[[ Supplied records, beginning ]]

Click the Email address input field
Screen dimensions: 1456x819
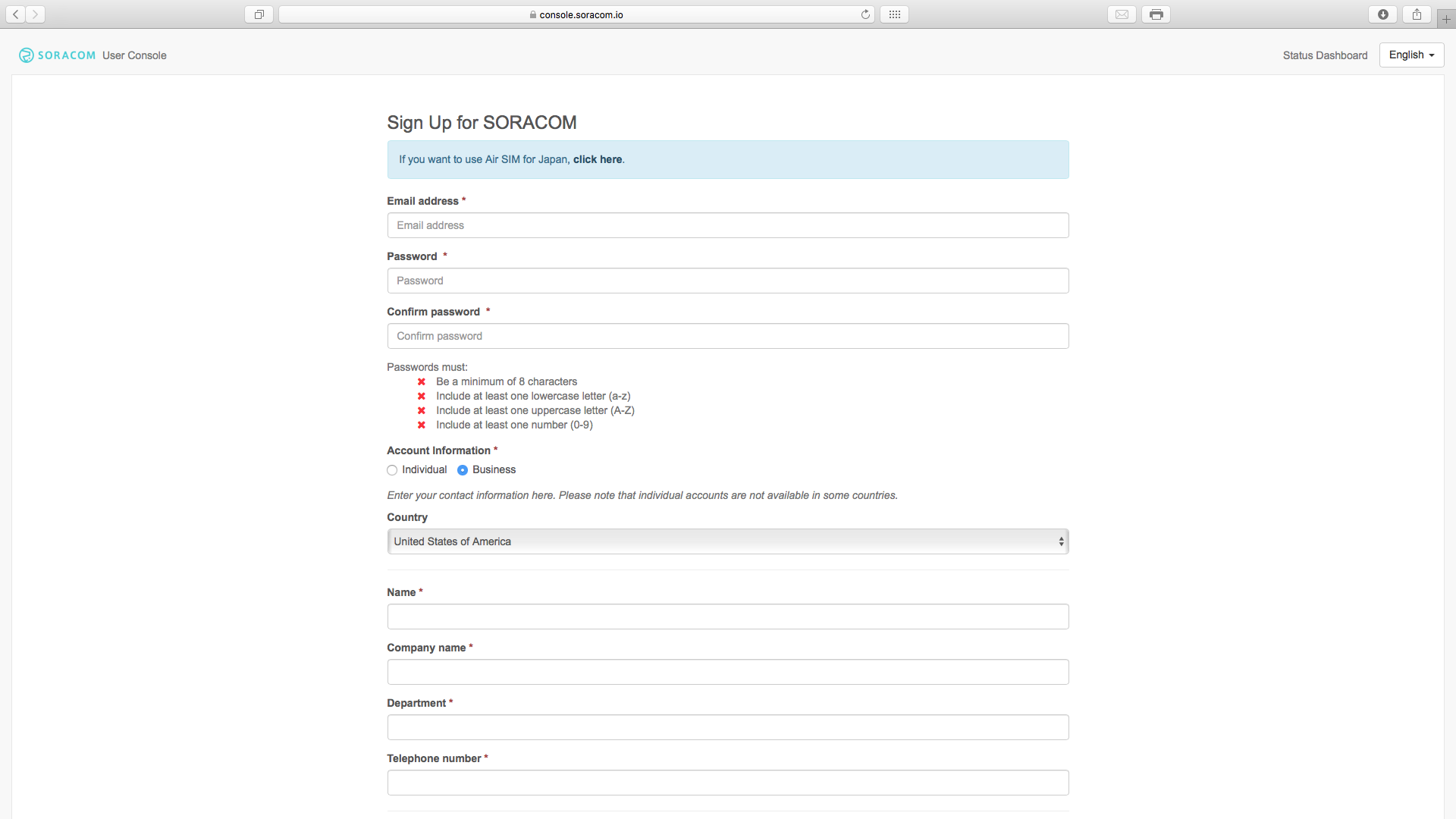coord(727,225)
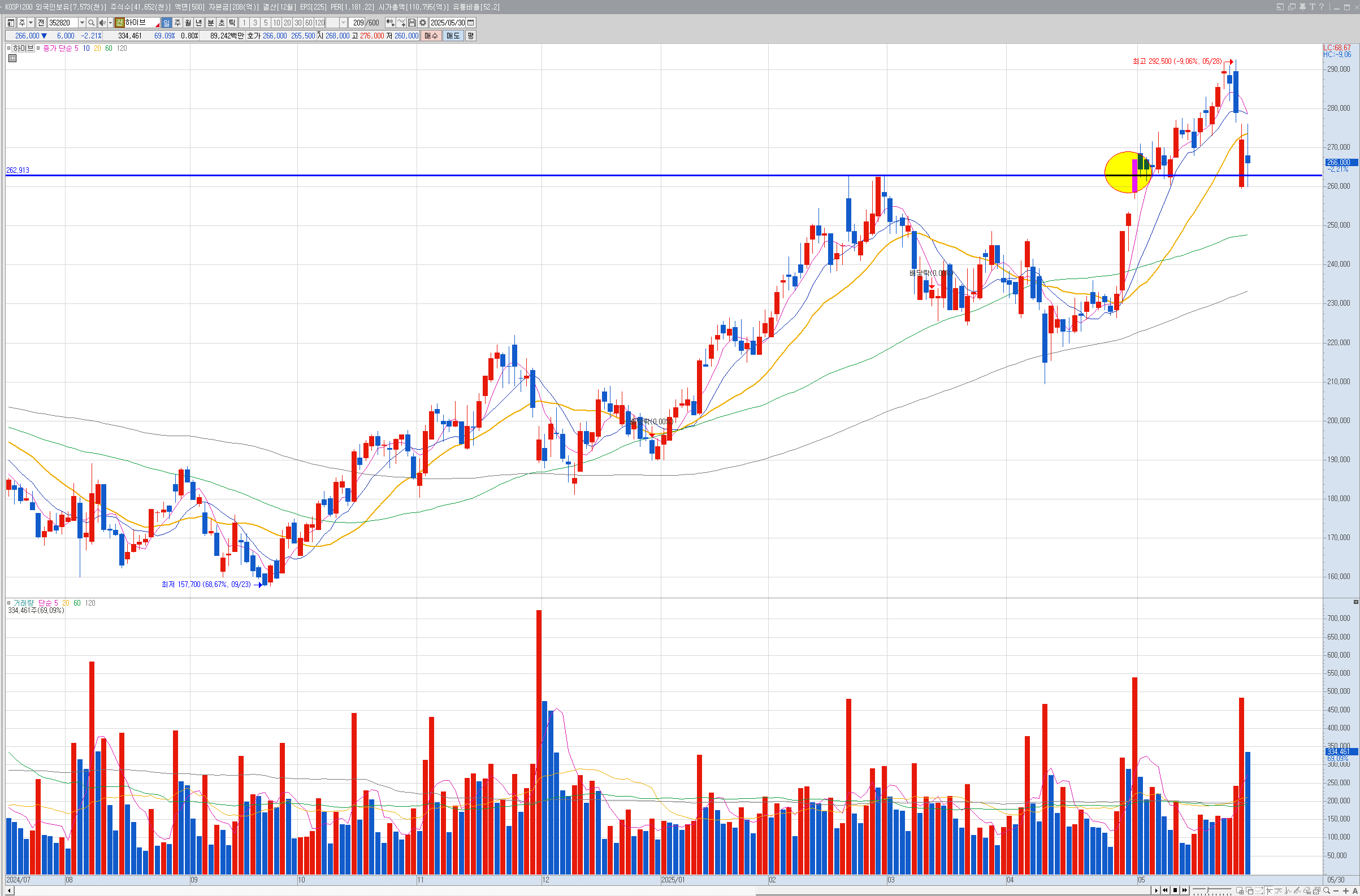Expand the minute interval dropdown arrow

(x=343, y=23)
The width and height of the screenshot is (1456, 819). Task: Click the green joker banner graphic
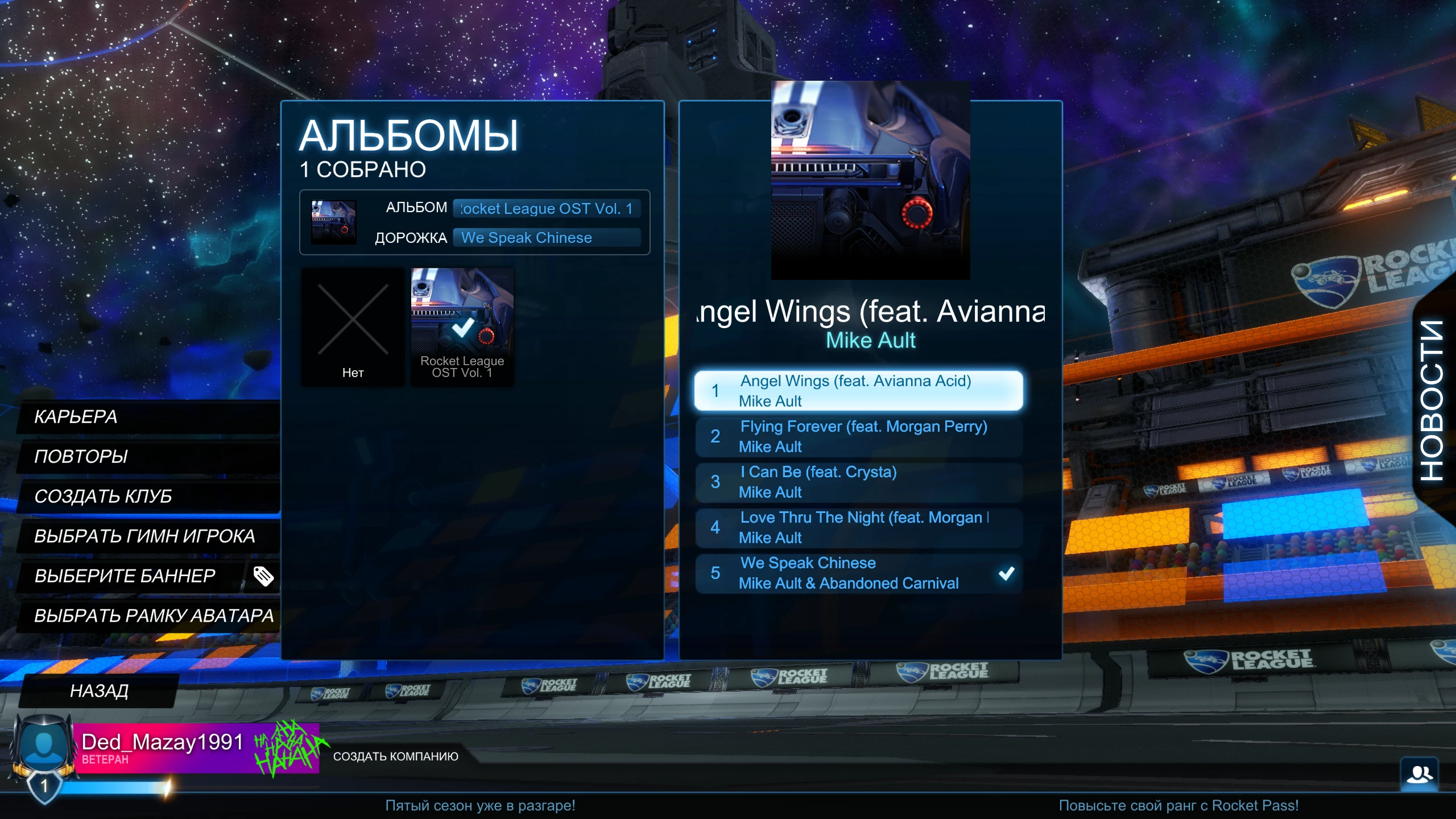[289, 748]
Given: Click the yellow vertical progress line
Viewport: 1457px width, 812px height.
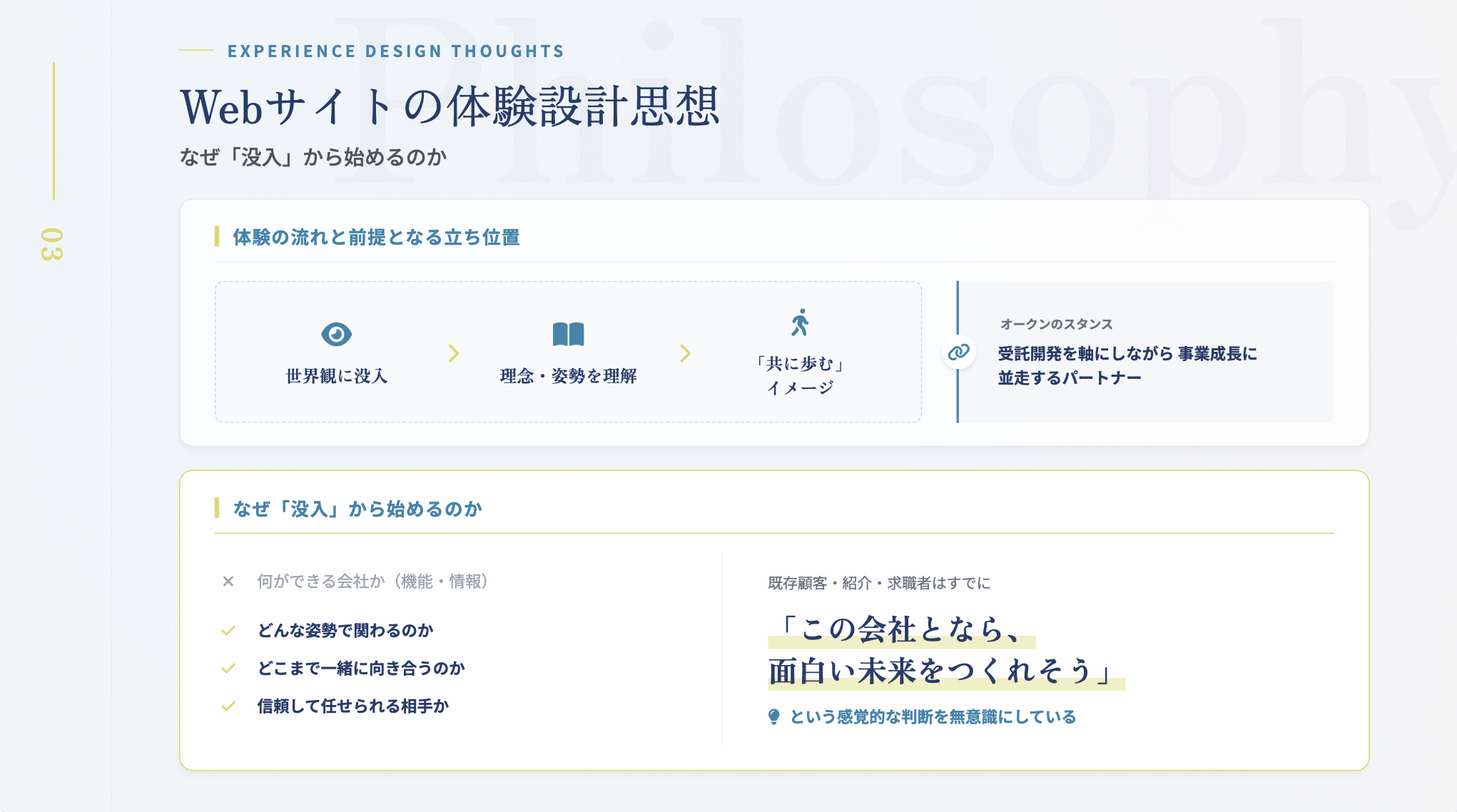Looking at the screenshot, I should [54, 131].
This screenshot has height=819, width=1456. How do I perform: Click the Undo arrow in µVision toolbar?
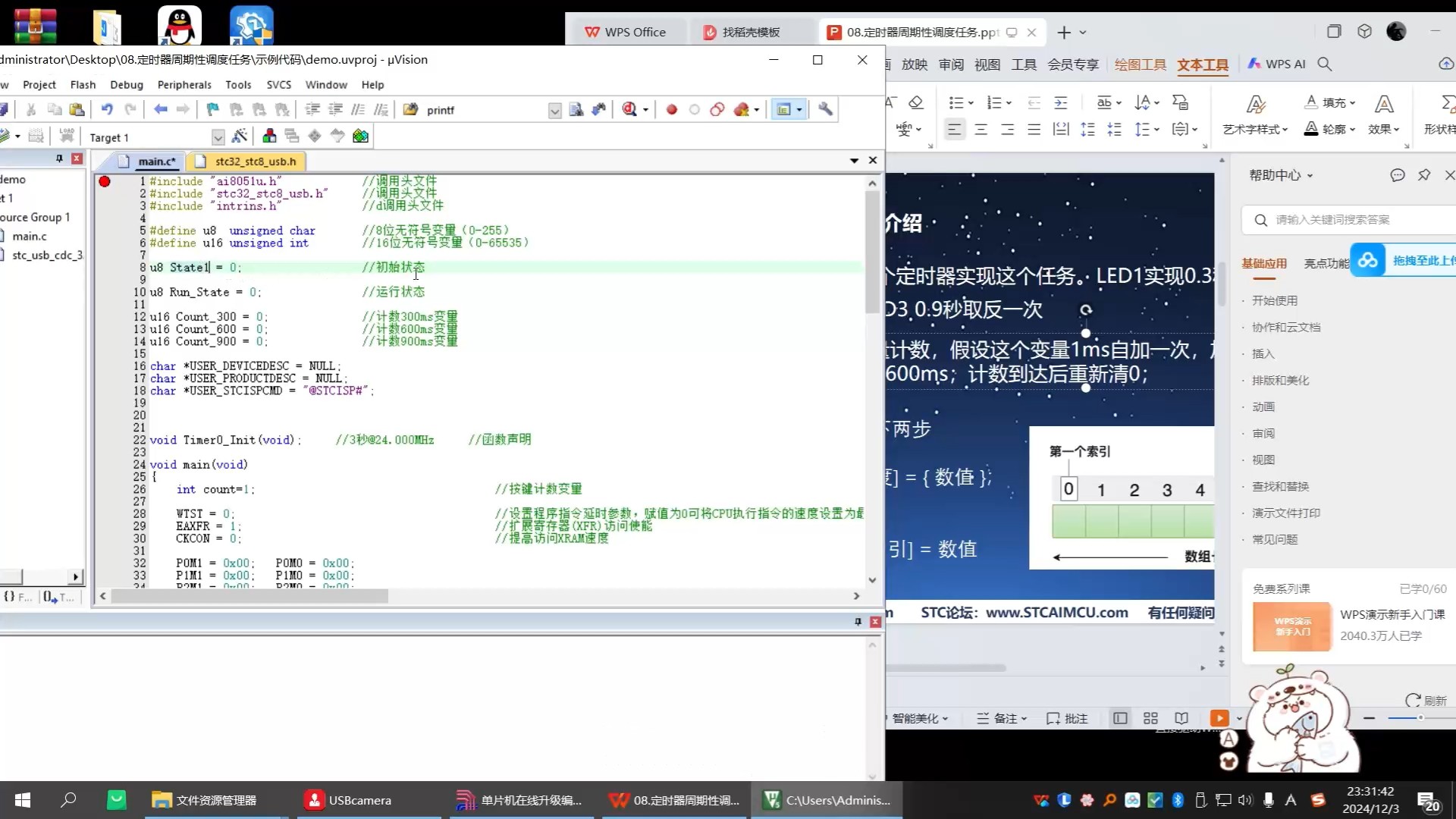107,110
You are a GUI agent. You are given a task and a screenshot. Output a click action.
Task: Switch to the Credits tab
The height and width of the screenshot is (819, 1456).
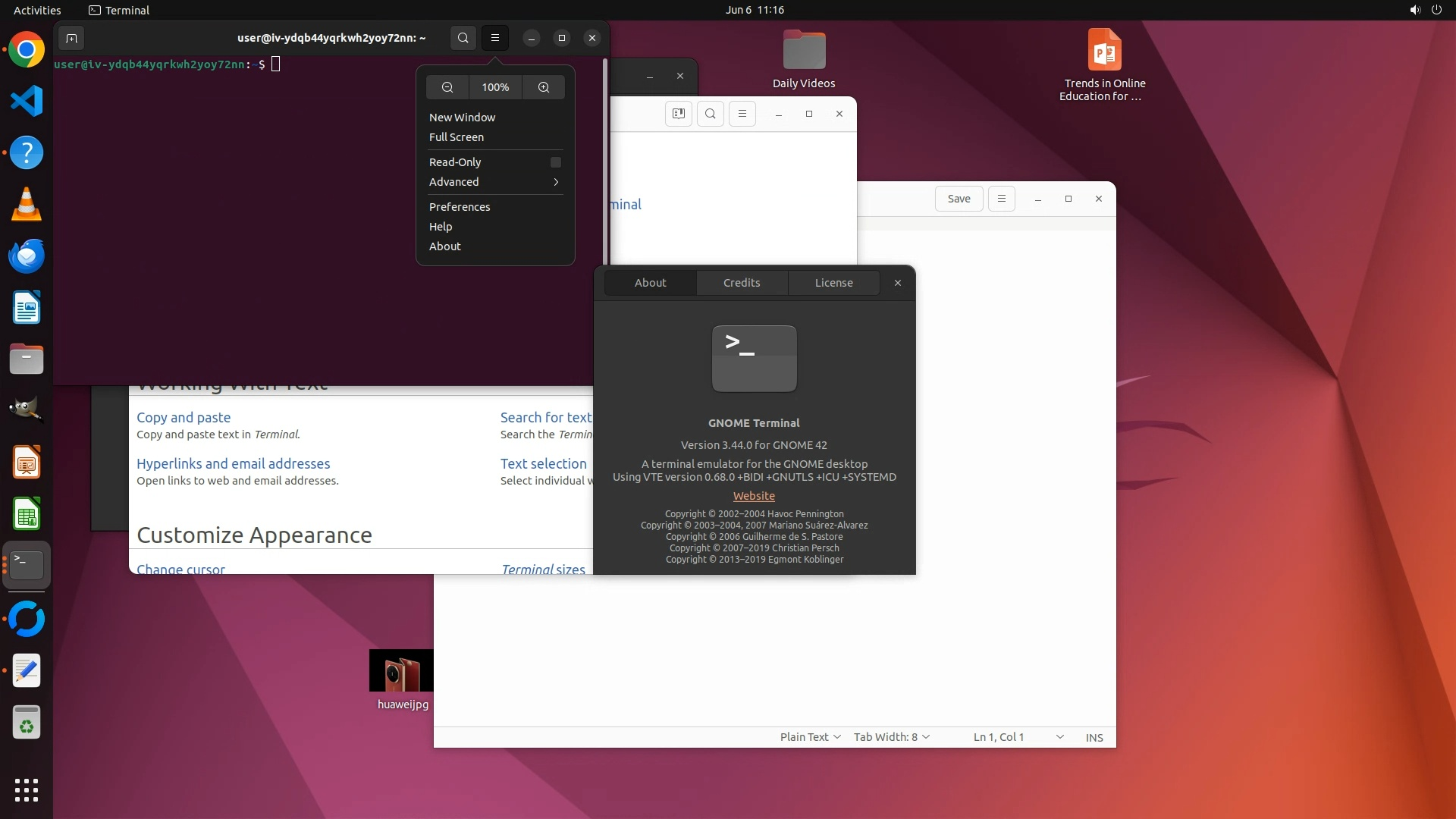pyautogui.click(x=742, y=283)
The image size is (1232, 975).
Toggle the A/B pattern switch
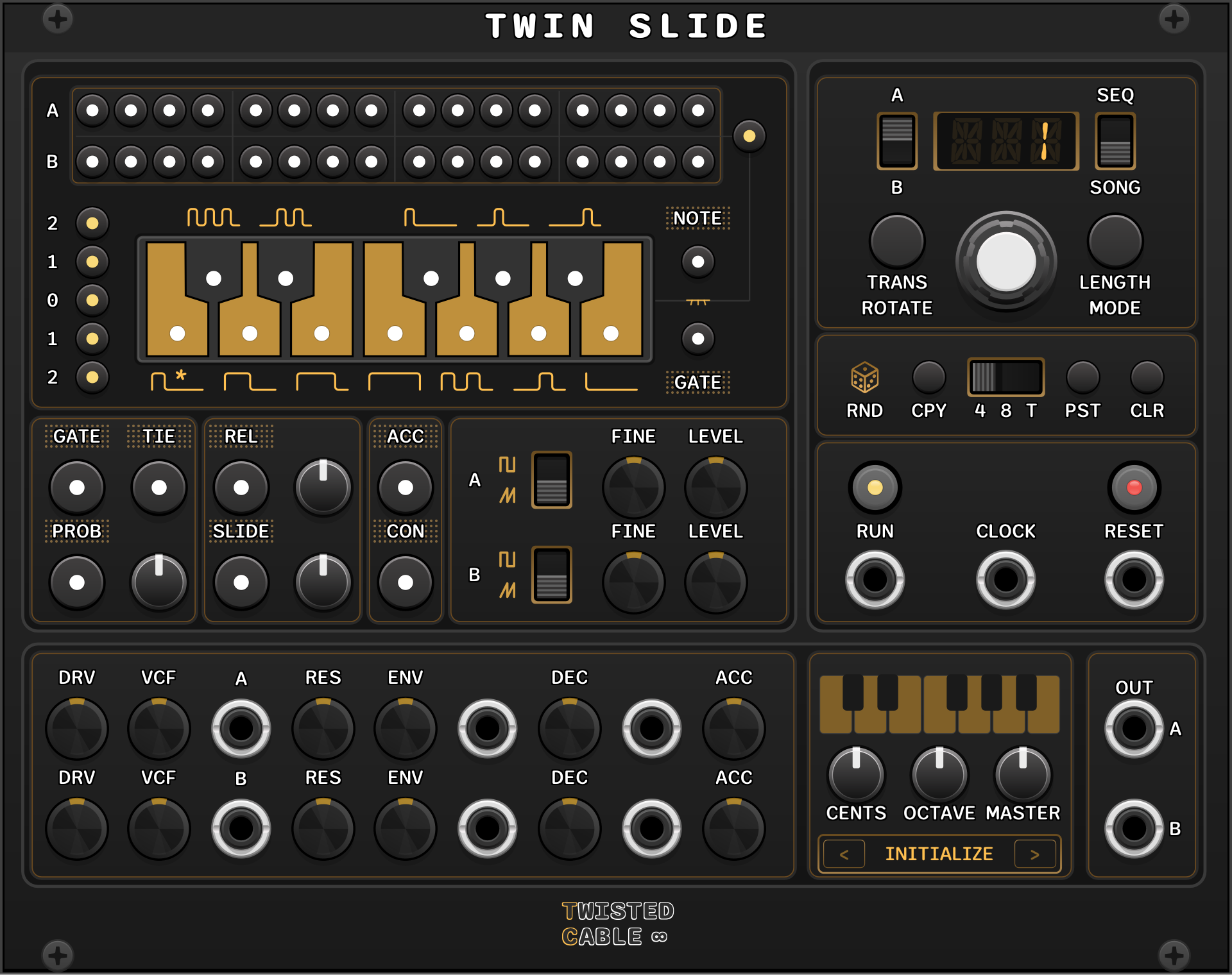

[[ Supplied records, end ]]

● **Your goal**
The expected output is every line of the data, unchanged, with the pictures skipped.

● **Answer to this task**
Click the Email address input field
Screen dimensions: 1456x819
coord(727,225)
Expand the minute interval dropdown arrow

(x=343, y=23)
The width and height of the screenshot is (1456, 819). Task: Click the green joker banner graphic
[289, 748]
Given: Click the yellow vertical progress line
Viewport: 1457px width, 812px height.
Looking at the screenshot, I should [54, 131].
This screenshot has height=819, width=1456. How do I perform: Click the Undo arrow in µVision toolbar?
107,110
You are a GUI agent. You are given a task and a screenshot. Output a click action.
Task: Switch to the Credits tab
The height and width of the screenshot is (819, 1456).
pyautogui.click(x=742, y=283)
The image size is (1232, 975).
Toggle the A/B pattern switch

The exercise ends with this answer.